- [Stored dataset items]
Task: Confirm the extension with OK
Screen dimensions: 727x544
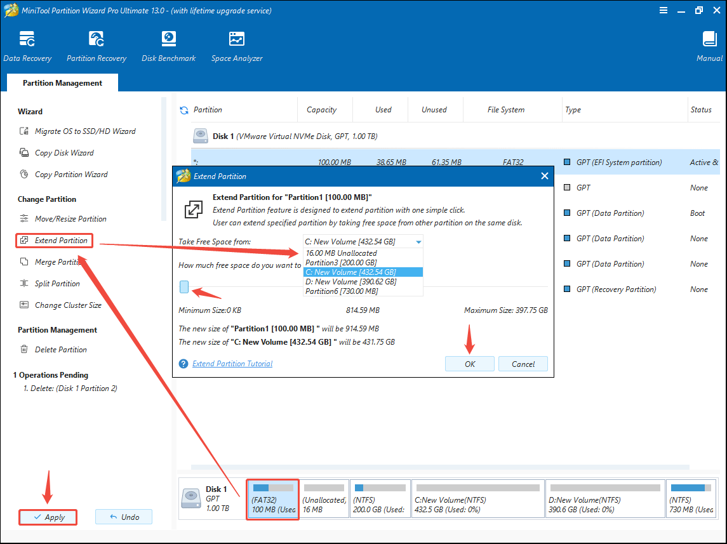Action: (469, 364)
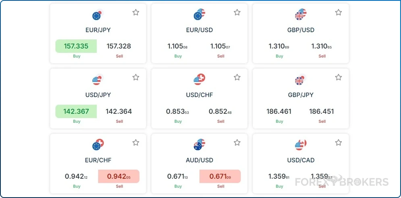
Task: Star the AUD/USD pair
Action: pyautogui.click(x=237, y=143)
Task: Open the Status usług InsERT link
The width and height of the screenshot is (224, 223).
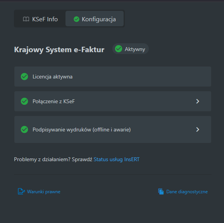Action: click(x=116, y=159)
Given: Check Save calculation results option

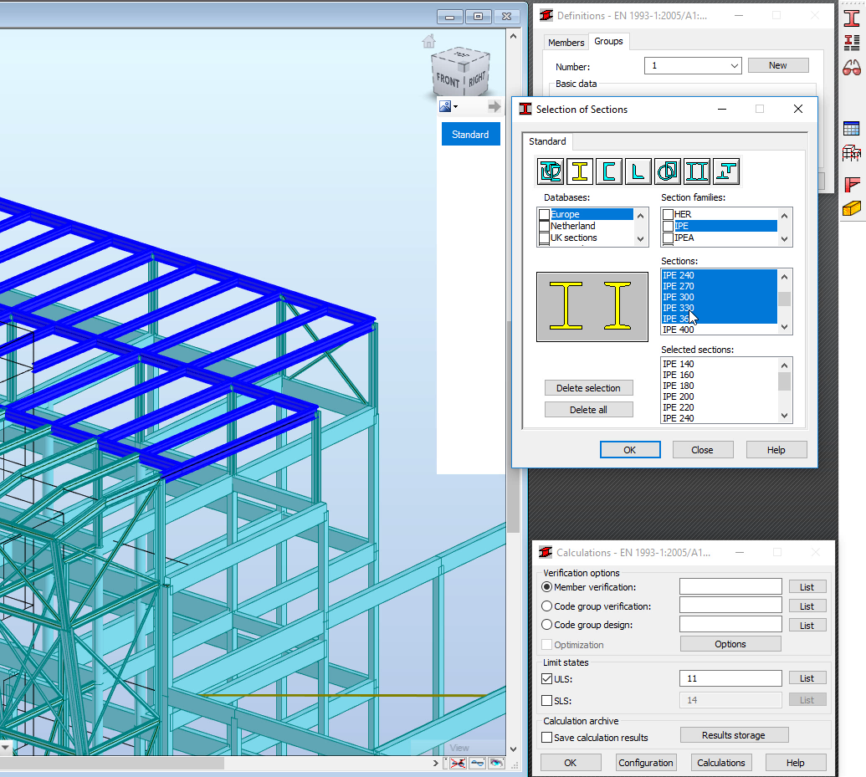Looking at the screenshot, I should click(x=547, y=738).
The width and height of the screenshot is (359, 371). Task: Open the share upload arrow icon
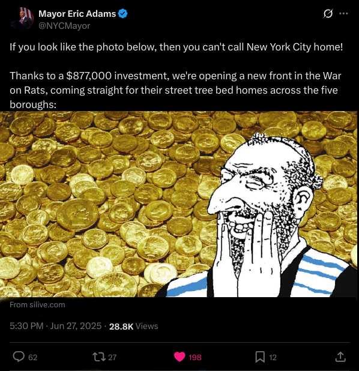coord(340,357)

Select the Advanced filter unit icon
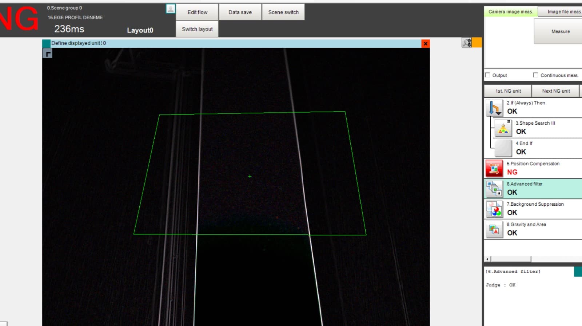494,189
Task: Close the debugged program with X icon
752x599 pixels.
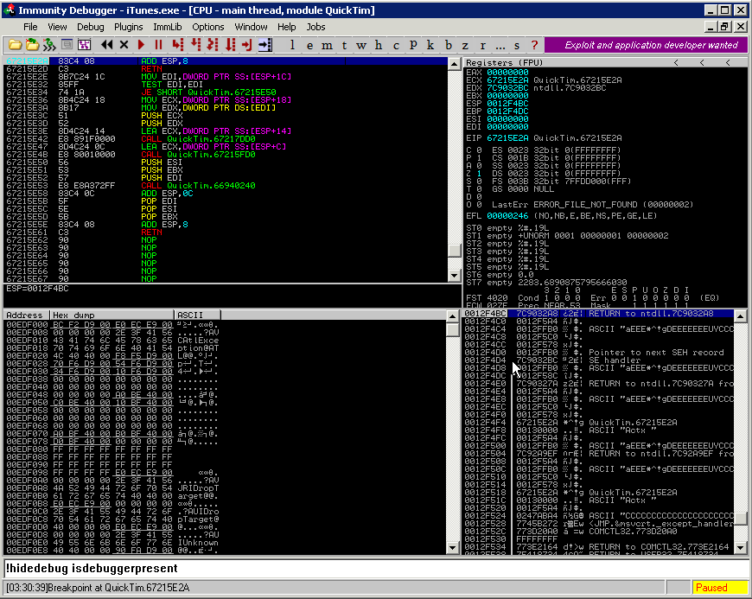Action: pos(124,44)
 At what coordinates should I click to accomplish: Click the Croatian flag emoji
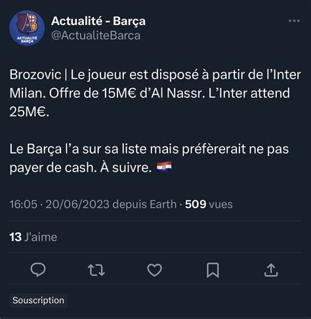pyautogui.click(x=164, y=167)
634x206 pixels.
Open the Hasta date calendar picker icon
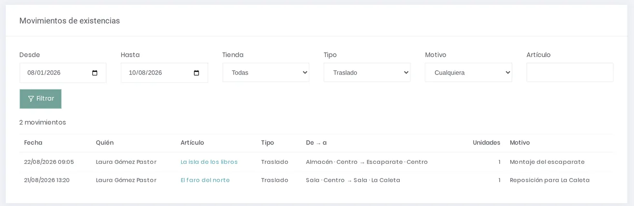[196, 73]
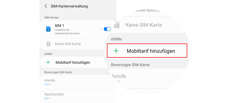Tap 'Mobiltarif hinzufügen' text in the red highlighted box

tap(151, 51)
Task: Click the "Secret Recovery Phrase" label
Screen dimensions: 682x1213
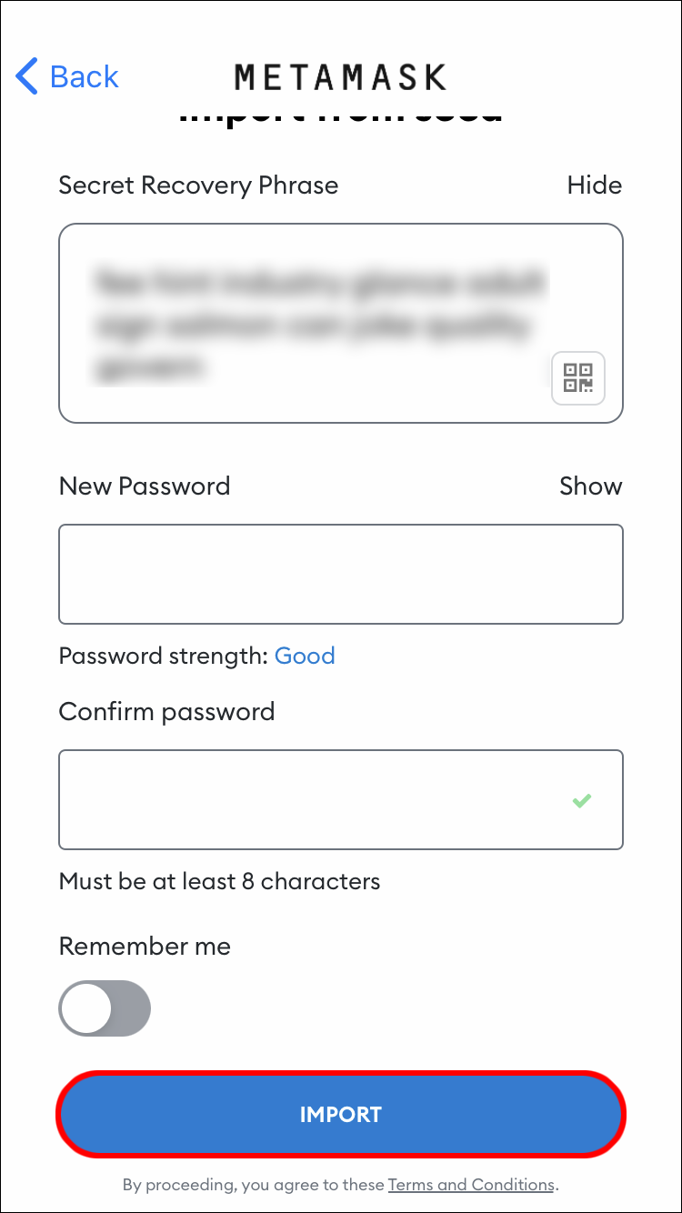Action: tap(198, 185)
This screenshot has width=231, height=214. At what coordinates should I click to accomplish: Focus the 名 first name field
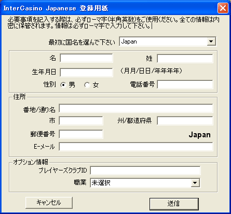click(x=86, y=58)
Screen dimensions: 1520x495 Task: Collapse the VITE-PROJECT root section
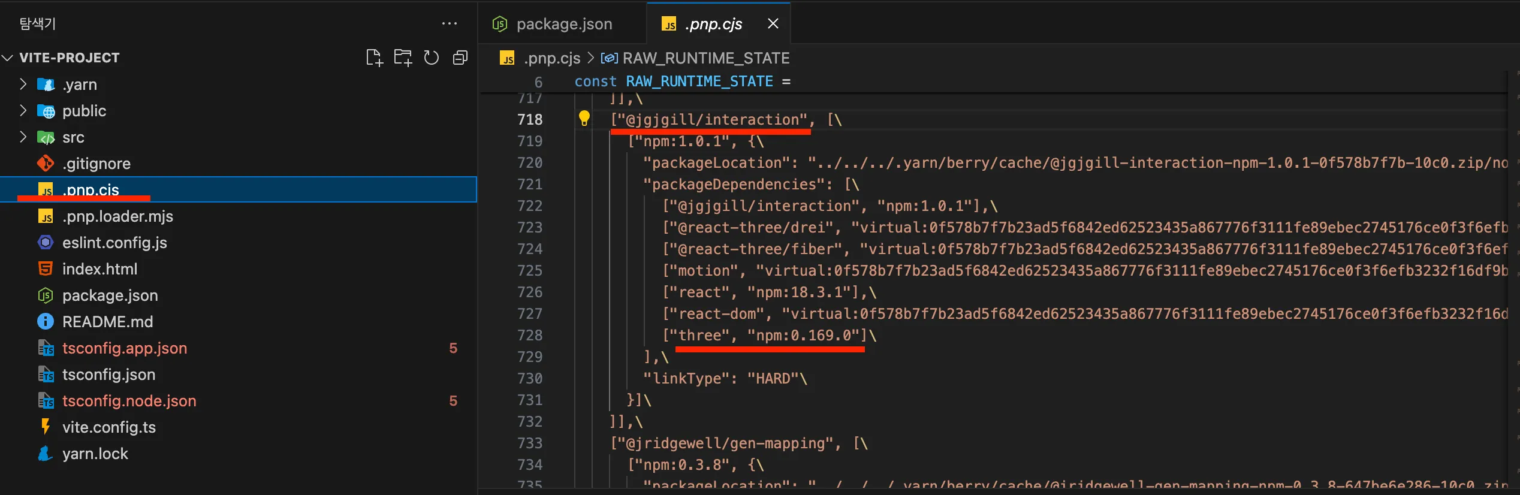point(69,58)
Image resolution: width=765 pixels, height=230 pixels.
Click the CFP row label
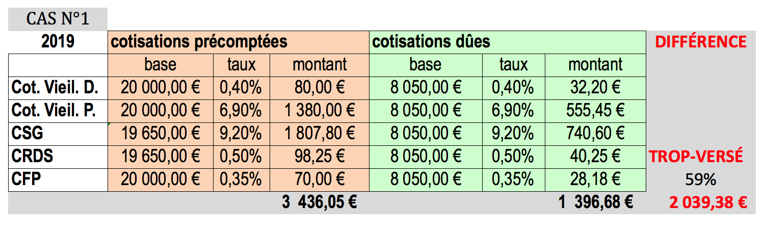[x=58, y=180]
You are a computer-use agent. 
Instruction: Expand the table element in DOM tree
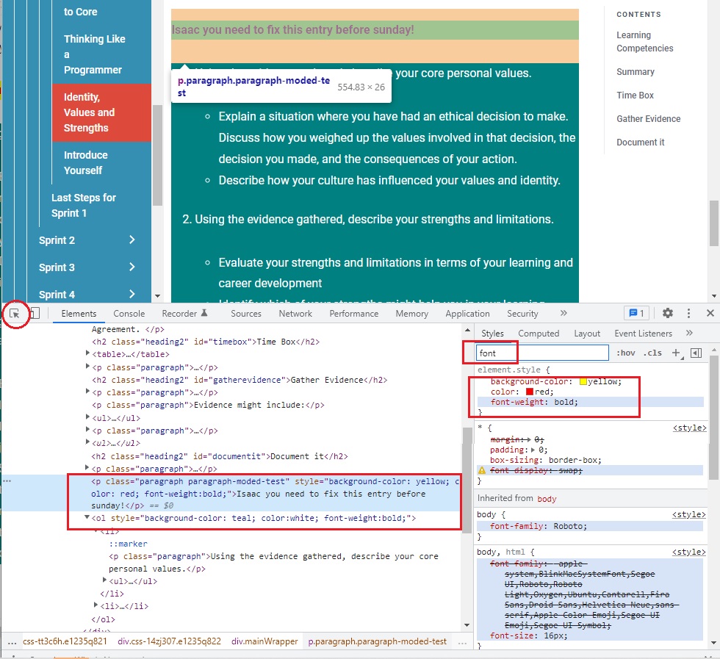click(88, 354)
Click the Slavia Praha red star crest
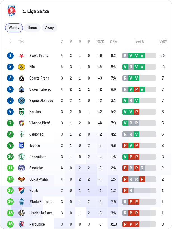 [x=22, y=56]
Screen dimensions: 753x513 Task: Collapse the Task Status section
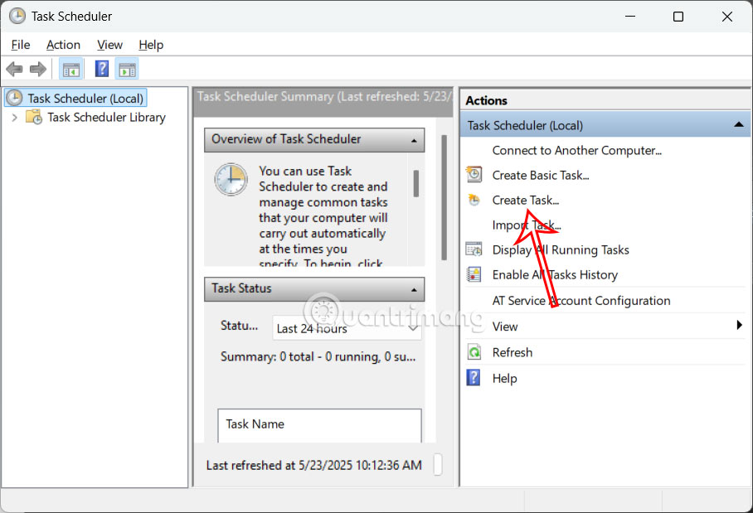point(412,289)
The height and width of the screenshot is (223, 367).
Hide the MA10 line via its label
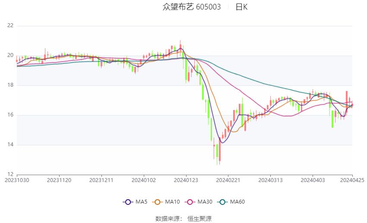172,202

- [WHAT TO PRODUCE] Exclude the pictures and write out exactly the lines from the one holding "Image resolution: width=765" through the end of the entries, inclusive, and only those.

- [TASK SOLUTION]
Image resolution: width=765 pixels, height=230 pixels.
Click the CFP row label
[x=58, y=180]
You are a computer-use agent. 
Instruction: Expand the table element in DOM tree
click(88, 354)
Click the Slavia Praha red star crest
 [x=22, y=56]
Screen dimensions: 753x513 Task: Collapse the Task Status section
point(412,289)
The height and width of the screenshot is (223, 367).
Hide the MA10 line via its label
172,202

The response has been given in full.